世界的にも同様にグローバル型の資本主義が続き、環境問題をはじめとする様々な社会問題が起きていました。
この状況をコロナは、一気に変えてくれました。
まるで抑制の利かなくなった人間社会を見かねるように、コロナウィルスによるパンデミックが世界を駆け巡り、価値観自体を大きく変えるほど、社会にとってのパラダイムシフトとなり、人々のライフスタイルが急激に変わりました。
また人間の活動が抑制されたことで、自然界の動物の活動が活発になっている状況も起きたり、スモッグが晴れるなど環境の改善があったりと、このタイミングからSDGsの認知やエシカル志向、そして生活のミニマム化への意識がさらに進んできたように思えます。
環境に優しかったり、企業の理念に共感して購入するエシカル消費への関心は中長期の消費の主役となる若年層を中心に高まってもいます。
仕事に対する考えも変わり、テレワークやリモートワークにより満員電車や都心のオフィスは必要ではないことが分かり、生活圏が居住エリアのみで可能となりました。
家族がベースにあるという認識がコロナ前より一層大事なものとして捉えられ、家族の在り方や住宅の考え方も変わり、都心部より少し離れた生活のしやすい居住エリアで家を探す人が増えました。
賃貸住宅で暮らしていた人も近い居住エリアで、マンションではなく戸建を求める人も増えています。
■東京のローカル化
今回のコロナ禍は、消費社会での無理をした新商品を出し続けていたことでの飽和やコモディティ化、生産者・消費者、人々の疲弊が続いていた状態も、一気に状況を変えてくれました。
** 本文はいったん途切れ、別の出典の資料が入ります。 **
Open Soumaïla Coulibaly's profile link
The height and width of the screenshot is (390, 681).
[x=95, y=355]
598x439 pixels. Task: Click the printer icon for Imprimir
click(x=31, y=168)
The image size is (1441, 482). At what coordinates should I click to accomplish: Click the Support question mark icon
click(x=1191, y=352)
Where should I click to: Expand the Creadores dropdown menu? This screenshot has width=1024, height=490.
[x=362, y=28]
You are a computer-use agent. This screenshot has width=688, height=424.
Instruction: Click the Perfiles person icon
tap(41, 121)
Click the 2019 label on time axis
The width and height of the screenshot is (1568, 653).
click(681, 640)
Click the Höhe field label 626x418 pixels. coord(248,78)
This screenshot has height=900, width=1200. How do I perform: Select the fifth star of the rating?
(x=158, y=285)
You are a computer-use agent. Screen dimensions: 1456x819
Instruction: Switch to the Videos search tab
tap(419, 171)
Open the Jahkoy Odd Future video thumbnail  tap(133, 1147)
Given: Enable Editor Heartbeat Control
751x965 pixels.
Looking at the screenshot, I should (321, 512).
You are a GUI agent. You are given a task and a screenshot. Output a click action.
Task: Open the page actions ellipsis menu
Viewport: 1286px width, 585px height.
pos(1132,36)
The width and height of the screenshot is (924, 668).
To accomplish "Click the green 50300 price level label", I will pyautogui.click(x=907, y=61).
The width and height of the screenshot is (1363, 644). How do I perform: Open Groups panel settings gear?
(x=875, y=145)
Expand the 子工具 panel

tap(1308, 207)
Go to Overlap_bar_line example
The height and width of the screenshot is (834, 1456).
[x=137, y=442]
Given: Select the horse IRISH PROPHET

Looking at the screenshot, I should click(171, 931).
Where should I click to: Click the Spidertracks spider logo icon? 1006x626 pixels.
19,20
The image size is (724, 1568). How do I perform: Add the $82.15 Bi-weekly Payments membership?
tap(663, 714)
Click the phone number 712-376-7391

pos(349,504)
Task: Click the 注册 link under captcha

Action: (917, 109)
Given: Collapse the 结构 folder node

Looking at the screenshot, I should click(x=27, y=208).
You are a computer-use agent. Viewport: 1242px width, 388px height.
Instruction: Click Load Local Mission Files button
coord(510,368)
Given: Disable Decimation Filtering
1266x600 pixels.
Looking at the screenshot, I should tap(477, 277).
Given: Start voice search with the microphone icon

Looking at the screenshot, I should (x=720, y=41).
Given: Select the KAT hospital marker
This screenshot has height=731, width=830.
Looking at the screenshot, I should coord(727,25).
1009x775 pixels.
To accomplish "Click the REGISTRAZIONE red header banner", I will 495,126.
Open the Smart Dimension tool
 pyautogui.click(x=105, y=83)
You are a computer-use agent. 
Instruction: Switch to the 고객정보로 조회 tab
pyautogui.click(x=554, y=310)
大手企業や大量消費モデルではなく、地域の個人店が大事にされていくこと、地産地消モデル、生産者から消費者へのECサイトによる直接販売等、流通の変化も一気に変わりました。
その恩恵が、一極集中から多極集中である地域創生という理想を、より具体的に現実として視野に入れることが出来ているのが、今の状況だと感じています。
ただ現状は、世界的に見ても日本はコロナ禍に対しての耐性も高く、実際に生活する人も都市部での不動産を探す人が非常に多く増えています。
一過性のものと市場関係者も見ており、以前から問題になっていた人口減少社会や過密過疎らの問題等、来年以降を見据えた政策や消費者意識の方向に期待するところです。
総務省 統計局の人口移動報告によると外国人を含む移動者数の集計を開始した2013年7月以降、今年の7月に、東京から地方へ転出する人の数が、はじめて転入者を上回りました。
その数は転入者28,735人(前年同月比-12.8%)、転出者31,257人(前年同月比-1.5%)の減少となり、転出超過数が2,522人となりました。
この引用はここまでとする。